How to Lose $40M in One Month

I was born in Panama City, Florida and recently had the good fortune to spend several weeks there with my family during my move from Portland (Maine) back home to Atlanta. At every social gathering I attended during those two months, the hottest topic of conversation was Spring Break.

Traditionally, the month of March brings college students on Spring Break to the white sandy beaches. The beach gets busy in March and then cools down again until June and July. Business owners, hotels, and condos make most of their money in the peak months of March, June, and July.

In 2015, an increase in alcohol-related violent crime (rightly) shocked the community, provoking (justified) outrage that Spring Break had gone too far, so new restrictions were put in place for the month of March that were intended to curb the problem. The most reported of these restrictions was a new rule that no alcohol could be consumed on the sandy beach -- during the month of March only. While I was there, I saw big digital signs in various places that read "No drinking on the sandy beach during the month of March," and several photos of tank-like law enforcement vehicles parked at popular destinations made the rounds on Facebook.

This is all everyone was talking about while I was there.

One side of the argument was that by outlawing alcohol on the beach during the month of March, the community would change the type of people who came to visit. Rather than college-aged spring breakers, families would come to Panama City in order to enjoy themselves. The idea was that by shutting down one valve of business, the other valve would automatically open.

On the other side of this argument is of course the idea that there aren't that many families who are available to vacation during spring break every year, not enough to sustain the businesses that have built themselves around the previous demand pattern.

So the question is, is demand infinite? Is it possible to shut down one type of demand and by virtue of that shutdown, open the other valve?

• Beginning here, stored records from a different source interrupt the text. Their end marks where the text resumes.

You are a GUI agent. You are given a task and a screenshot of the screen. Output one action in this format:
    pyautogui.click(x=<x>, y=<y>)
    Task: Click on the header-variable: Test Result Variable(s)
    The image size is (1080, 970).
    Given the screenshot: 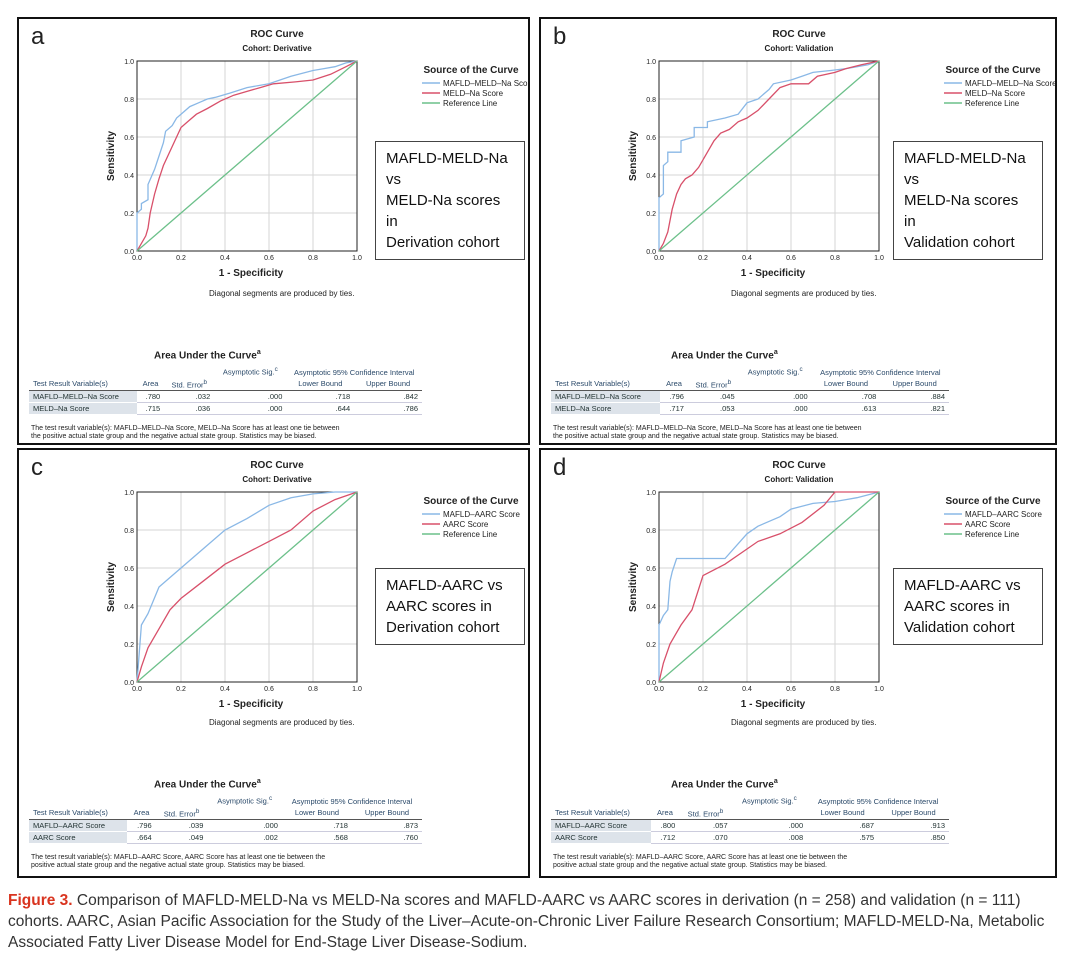 What is the action you would take?
    pyautogui.click(x=601, y=813)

This reminds me of many arguments I've had with hotel operations folks who didn't like serving particularly budget-conscious groups the sales team had booked. They'd say, "Why are you booking this terrible business? Why can't you book groups that order lobster and caviar and throw tips around like confetti?"

Why indeed.

Why? Because while supply is relatively static over the course of a year, demand is relatively dynamic during that same period. Some months are busy, and some months are slow. Smart hotels book the best possible chunks of the available demand they possibly can at a given point - but they can't magically produce new demand just because they want to.

Ask a hotel in Maine who stays there in January - it's quite a different customer from the one who travels in July. When demand is high (the weather is good, there are fun things to do, and travel isn't threatened by snow), lots of people want to be in Maine, so hoteliers can pick and choose who they accommodate. When demand is low, like in January, only a very few intrepid travelers are coming to Maine, mostly because they have business to get done, and hotels take what they can get.

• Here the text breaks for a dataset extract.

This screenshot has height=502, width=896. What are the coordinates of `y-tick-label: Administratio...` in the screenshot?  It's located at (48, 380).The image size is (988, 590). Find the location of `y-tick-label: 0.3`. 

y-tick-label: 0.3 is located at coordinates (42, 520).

Here's an analogy. Football games are played during football season (news flash) starting around Labor Day and lasting through the Super Bowl. If you want to watch a football game, you have to free up your schedule on the day it's happening, which is why many Southern brides watch the college football schedule carefully before booking a wedding venue. You can't call up Jimbo Fisher and say, "Hey listen, Jimbo, I'd like for the FSU/UF game to happen on March 1 because it is more convenient for me." Ladies and gentlemen, you can't bend the natural trajectory of supply and demand to your whims.

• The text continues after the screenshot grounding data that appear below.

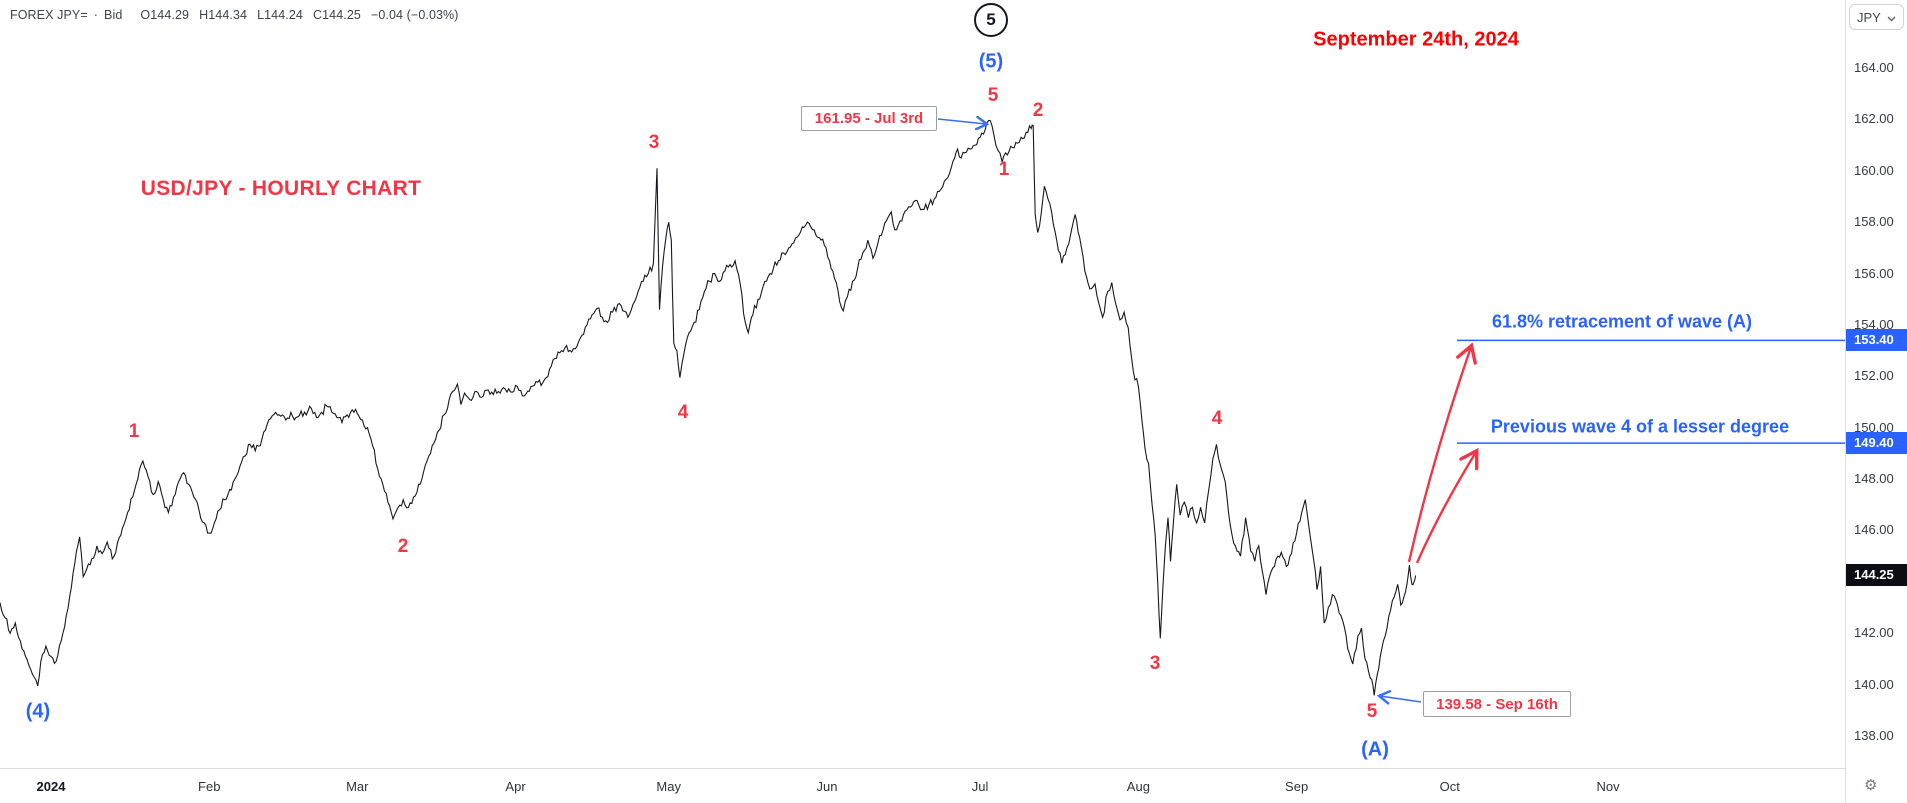 Image resolution: width=1907 pixels, height=803 pixels. I want to click on time-tick-label: Feb, so click(210, 786). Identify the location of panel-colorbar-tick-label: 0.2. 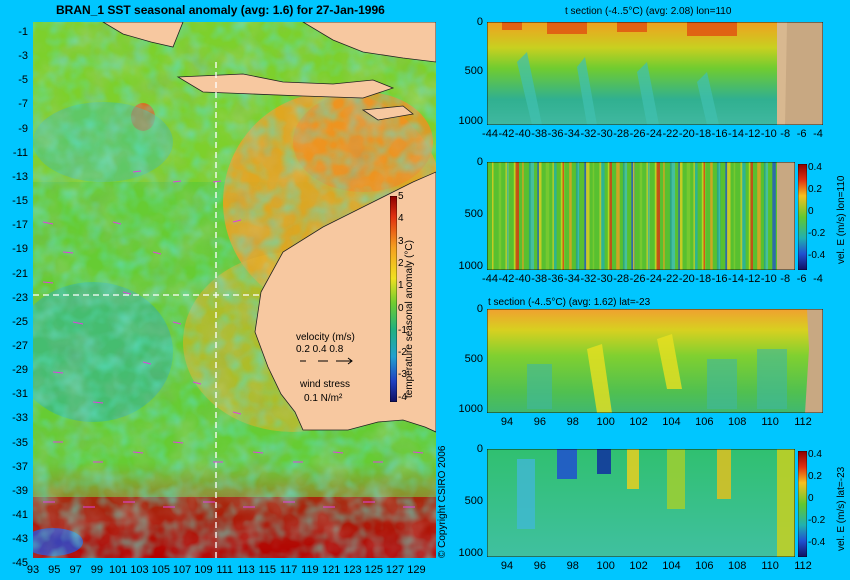
(815, 190).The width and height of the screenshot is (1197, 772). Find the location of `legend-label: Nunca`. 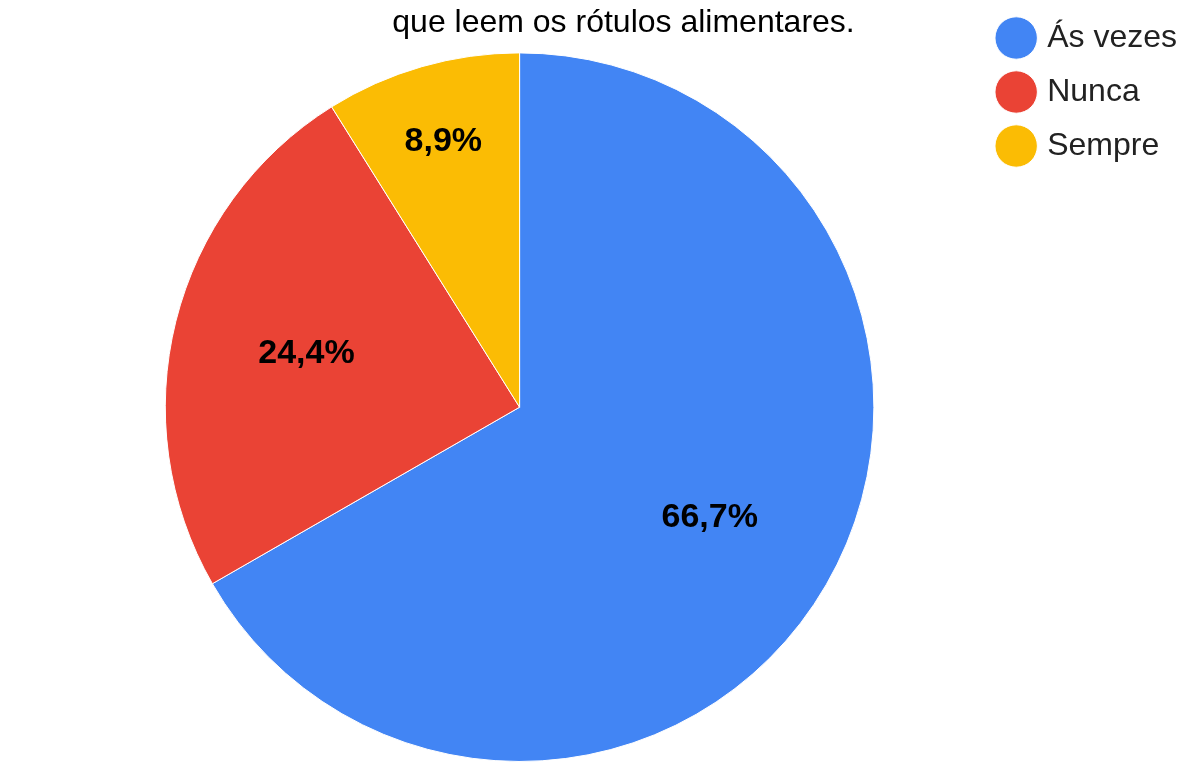

legend-label: Nunca is located at coordinates (1094, 90).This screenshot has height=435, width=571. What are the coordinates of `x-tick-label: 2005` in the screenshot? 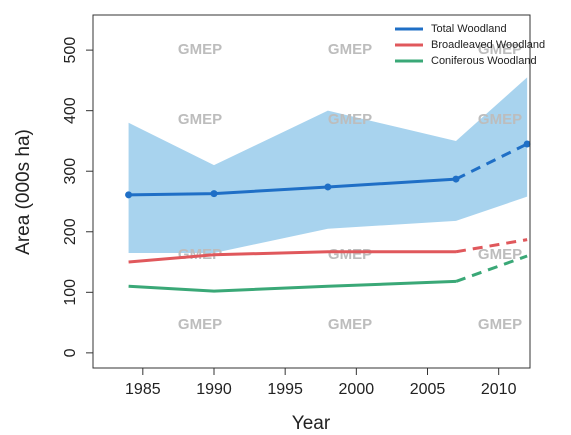 It's located at (428, 390).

In the same way, the citizens and business leaders of Panama City Beach can't say, "Look, world, we'd really like to continue to have March be our third-busiest month of the year, but we'd prefer not to accommodate the folks who like to come here in March. Could you reschedule your lives so that your vacations happen in March rather than when you have it planned? Oh, and can you also come back again in the summer when you'd ordinarily be here? That would be great."

The numbers are in for Panama City Beach. The Tourist Development Council released March bed tax numbers, and they are down 41% as compared to March 2015. That's about $40 million in top-line revenue that did not make it's way into the PCB economy in March of 2016, plus another 21% drop in retail sales tax.